*Exercise objective*. Nothing outside the stretch is wanted. Repeat exactly the lines of the listing below from the one that contains "Click the code" through the one that contains "Collapse all in", both ends included.

----------

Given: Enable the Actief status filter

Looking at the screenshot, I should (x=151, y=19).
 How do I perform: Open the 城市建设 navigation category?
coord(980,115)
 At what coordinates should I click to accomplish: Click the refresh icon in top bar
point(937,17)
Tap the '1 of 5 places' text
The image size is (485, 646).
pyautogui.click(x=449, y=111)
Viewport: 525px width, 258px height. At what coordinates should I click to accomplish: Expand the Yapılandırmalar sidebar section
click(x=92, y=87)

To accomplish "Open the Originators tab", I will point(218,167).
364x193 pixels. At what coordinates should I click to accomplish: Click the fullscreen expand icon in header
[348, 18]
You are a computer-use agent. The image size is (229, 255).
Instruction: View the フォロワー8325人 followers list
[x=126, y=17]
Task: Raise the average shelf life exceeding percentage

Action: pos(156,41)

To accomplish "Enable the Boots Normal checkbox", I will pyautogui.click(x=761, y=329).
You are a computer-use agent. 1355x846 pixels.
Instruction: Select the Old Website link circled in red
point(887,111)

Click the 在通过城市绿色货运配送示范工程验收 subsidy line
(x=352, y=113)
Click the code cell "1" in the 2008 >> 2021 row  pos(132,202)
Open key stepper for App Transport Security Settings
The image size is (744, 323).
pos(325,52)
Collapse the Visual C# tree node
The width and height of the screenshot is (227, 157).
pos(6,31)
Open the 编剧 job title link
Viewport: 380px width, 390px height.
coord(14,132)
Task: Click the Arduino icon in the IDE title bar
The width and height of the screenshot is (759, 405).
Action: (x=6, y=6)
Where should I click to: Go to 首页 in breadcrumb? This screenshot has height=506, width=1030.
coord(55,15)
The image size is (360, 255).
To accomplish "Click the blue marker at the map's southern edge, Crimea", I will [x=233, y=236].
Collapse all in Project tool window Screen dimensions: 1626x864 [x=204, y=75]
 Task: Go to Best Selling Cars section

----------

*Result*.
Click the code cell "1" in the 2008 >> 2021 row  pos(132,202)
Open key stepper for App Transport Security Settings
The image size is (744, 323).
pos(325,52)
Collapse the Visual C# tree node
The width and height of the screenshot is (227, 157).
pos(6,31)
Open the 编剧 job title link
Viewport: 380px width, 390px height.
coord(14,132)
Task: Click the Arduino icon in the IDE title bar
The width and height of the screenshot is (759, 405).
Action: (x=6, y=6)
Where should I click to: Go to 首页 in breadcrumb? This screenshot has height=506, width=1030.
coord(55,15)
The image size is (360, 255).
To accomplish "Click the blue marker at the map's southern edge, Crimea", I will [x=233, y=236].
Collapse all in Project tool window Screen dimensions: 1626x864 [x=204, y=75]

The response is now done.